Pick out the lines below that contain the string "Sort" and copy them all.

═════ Given information ═════

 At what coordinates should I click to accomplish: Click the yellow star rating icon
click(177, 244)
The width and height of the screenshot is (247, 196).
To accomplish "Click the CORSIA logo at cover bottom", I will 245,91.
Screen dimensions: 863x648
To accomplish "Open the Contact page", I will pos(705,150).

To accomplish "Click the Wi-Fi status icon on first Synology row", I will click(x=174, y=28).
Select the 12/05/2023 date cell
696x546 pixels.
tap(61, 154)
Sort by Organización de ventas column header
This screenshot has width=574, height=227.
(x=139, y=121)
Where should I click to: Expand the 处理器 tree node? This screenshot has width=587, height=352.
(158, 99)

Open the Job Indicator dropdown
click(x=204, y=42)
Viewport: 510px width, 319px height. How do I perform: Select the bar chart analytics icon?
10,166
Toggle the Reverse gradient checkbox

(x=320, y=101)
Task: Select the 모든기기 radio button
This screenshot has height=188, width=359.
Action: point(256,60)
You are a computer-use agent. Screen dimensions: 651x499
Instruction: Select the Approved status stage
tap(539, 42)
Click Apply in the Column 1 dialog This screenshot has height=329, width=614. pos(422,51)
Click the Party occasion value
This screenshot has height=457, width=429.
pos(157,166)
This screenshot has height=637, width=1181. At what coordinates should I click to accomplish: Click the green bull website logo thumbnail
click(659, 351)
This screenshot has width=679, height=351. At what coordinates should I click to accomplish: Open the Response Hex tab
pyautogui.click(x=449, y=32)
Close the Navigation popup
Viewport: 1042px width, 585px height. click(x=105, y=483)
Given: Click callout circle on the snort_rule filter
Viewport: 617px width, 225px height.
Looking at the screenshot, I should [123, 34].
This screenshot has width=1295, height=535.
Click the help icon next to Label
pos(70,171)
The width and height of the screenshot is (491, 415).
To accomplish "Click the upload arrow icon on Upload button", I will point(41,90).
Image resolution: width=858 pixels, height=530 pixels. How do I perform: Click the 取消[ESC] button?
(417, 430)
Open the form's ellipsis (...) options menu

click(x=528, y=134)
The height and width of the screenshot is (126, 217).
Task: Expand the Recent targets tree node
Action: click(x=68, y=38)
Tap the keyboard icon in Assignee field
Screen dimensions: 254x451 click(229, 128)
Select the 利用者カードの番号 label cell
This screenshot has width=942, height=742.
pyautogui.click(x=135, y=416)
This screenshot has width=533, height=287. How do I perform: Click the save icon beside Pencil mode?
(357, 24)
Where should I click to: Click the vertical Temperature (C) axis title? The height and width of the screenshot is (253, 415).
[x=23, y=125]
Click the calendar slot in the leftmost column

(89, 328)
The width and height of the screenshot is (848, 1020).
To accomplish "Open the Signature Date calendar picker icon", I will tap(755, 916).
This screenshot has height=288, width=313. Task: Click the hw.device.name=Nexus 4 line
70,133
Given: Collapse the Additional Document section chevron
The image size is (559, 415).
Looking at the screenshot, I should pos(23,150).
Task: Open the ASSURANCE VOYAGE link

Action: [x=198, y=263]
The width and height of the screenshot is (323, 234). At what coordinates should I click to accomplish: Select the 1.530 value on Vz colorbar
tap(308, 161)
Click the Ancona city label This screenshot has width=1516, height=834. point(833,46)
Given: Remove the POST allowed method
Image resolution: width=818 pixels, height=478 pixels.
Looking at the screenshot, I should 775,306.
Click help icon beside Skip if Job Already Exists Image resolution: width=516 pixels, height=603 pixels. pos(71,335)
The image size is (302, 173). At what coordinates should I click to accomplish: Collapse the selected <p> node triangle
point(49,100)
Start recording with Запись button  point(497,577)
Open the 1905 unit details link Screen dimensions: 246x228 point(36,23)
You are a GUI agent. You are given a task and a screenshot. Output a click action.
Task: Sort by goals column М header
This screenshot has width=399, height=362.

═════

Answer space:
Sort by Organización de ventas column header
Task: Sort by goals column М header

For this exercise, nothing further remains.